--- Приведенный фрагмент ---

ЭВОЛЮЦИЯ УРБАНИСТИЧЕСКОЙ ТЕМЫ

Размышления Брюсова о судьбах духовной культуры определили и другие лейтмотивы в его поэзии. Однажды он воскликнул: "Я не хочу прошлого! Я хочу будущего, будущего! (*288) Только разве прошлое других людей, давно отошедших, прошлое иных веков. Его я люблю". И Брюсов нашел область, соединяющую в себе черты давних столетий и знаки меняющегося грядущего. Так был воспринят город. Его образ наиболее полно раскрыт в сборнике "Urbi et Orbi" ("Граду и миру", первоначально книга включала стихи 1900-1903 гг.; в переиздании 1908 и 1914 гг. они основательно дополнены).

Отношение Брюсова к городу было неоднозначным. В период, когда писались произведения будущего "Urbi et Orbi", он высказывался по этому поводу противоречиво: "Я знаю красоту города, упиваюсь ею, дышу городом, но с отчаянием, с яростью, как вдыхают ядовитые пары, как курят опиум". Затем последовало и другое признание: "...я так люблю Город, свободный просторный город. Мне даже гнусная Эйфелевая башня стала казаться менее гнусной. И мне понравился ты, город многоликий..." Эта многоликость городского бытия стала устойчивым мотивом в поэзии Брюсова.

Стихотворение "Париж" содержит резкие контрасты. "Сверкали фонари, окутанные пряжей / Каштанов царственных; бросали свой призыв / Огни ночных реклам; летели экипажи..." Но: "И города с людьми не падала борьба..." Есть и другие трудные "сочетания" разных эпох: "...все буйство жизни нашей, / Средневековый мир, величье страшных дней,- / Париж, ты соединил в своей священной чаше".

Чаша города названа священной точно и обдуманно. Потому что у Парижа:

В тебе возможности, в тебе есть дух движенья,

Ты вольно окрылен, и вольных крыльев тень

Ложится и теперь на наши поколенья.

"Дух движенья", "волна, текущая в новый век" - вот что бесконечно дорого автору везде и всегда. В другой точке земли - в родном городе - он тоже видит печать перелома:

Тот, мне знакомый, мир был тускл и в нем -

Теперь сверкало все, гремело в гуле гулком!

Воздвиглись здания из стали и стекла,

Дворцы огромные...

("Мир")

---

> _Задание 1_:
Оформите строки записей в виде таблицы Markdown со столбцами «№» и «Строка», начиная со строки с «Click the green diamond marker on chart» и заканчивая строкой с «click(x=938, y=707)» включительно. Пустые строки в таблицу не включайте.
Фрагмент и записи никак между собой не связаны.

--- Представленные данные ---

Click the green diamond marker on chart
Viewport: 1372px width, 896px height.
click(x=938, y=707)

---
--- Представленные данные ---

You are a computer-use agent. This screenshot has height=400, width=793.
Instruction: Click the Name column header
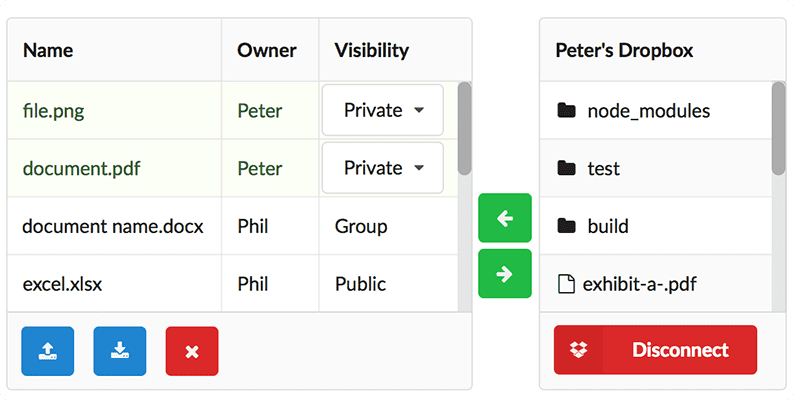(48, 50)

---
--- Представленные данные ---

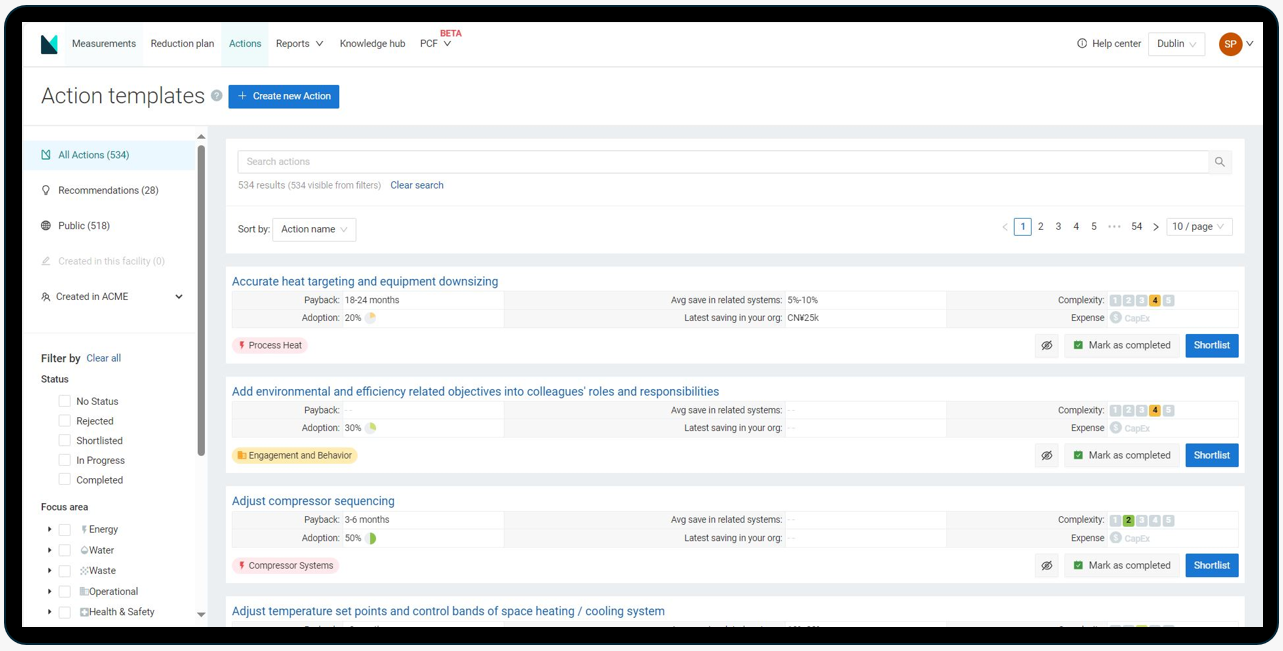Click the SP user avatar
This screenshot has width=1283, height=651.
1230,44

---

> _Задание 2_:
Продолжите фрагмент о городе в поэзии Брюсова с того места, на котором он заканчивается.

> _Итоговый ответ 1_:
| № | Строка |
|---|---|
| 1 | Click the green diamond marker on chart |
| 2 | Viewport: 1372px width, 896px height. |
| 3 | click(x=938, y=707) |

> _Итоговый ответ 2_:
Поэт подбирает однонаправленные детали и краски, чтобы выделить значимое для себя - изменения в некогда устоявшемся городском пейзаже, "семимильные" шаги истории. Отсюда: образ полета - "вольно окрылен", "вольные крылья"; зрительные и слуховые впечатления - сверканье, сталь, стекло; гром, гул гулкий. Восхищенное волнение передано и тонировкой фразы - обилием восклицаний. Поистине поется гимн развитию, хотя порой не без сомнения в "призрачном дворце".

Не составляет, видимо, труда понять, почему образ города имел власть над поэтом. Городской мир заключал в себе зримые, предметные свидетельства поступи времени: новую архитектуру, (*289)новую технику передвижения, быта. Живописно воссозданный облик современности привлекал "вещной" формой художественных обобщений. Еще более важным был другой момент. Все, что поражает автора на площадях, улицах,- дело рук, а главное, души, идеалов человека, создающего ценности:

От условий повседневных жизнь свою освободив,

Человек здесь стал прекрасен и как солнце горделив,

Он воздвиг дворцы в лагуне, сделал дожем рыбака,

И к Венеции безвестной поползли, дрожа, века.

("Венеция")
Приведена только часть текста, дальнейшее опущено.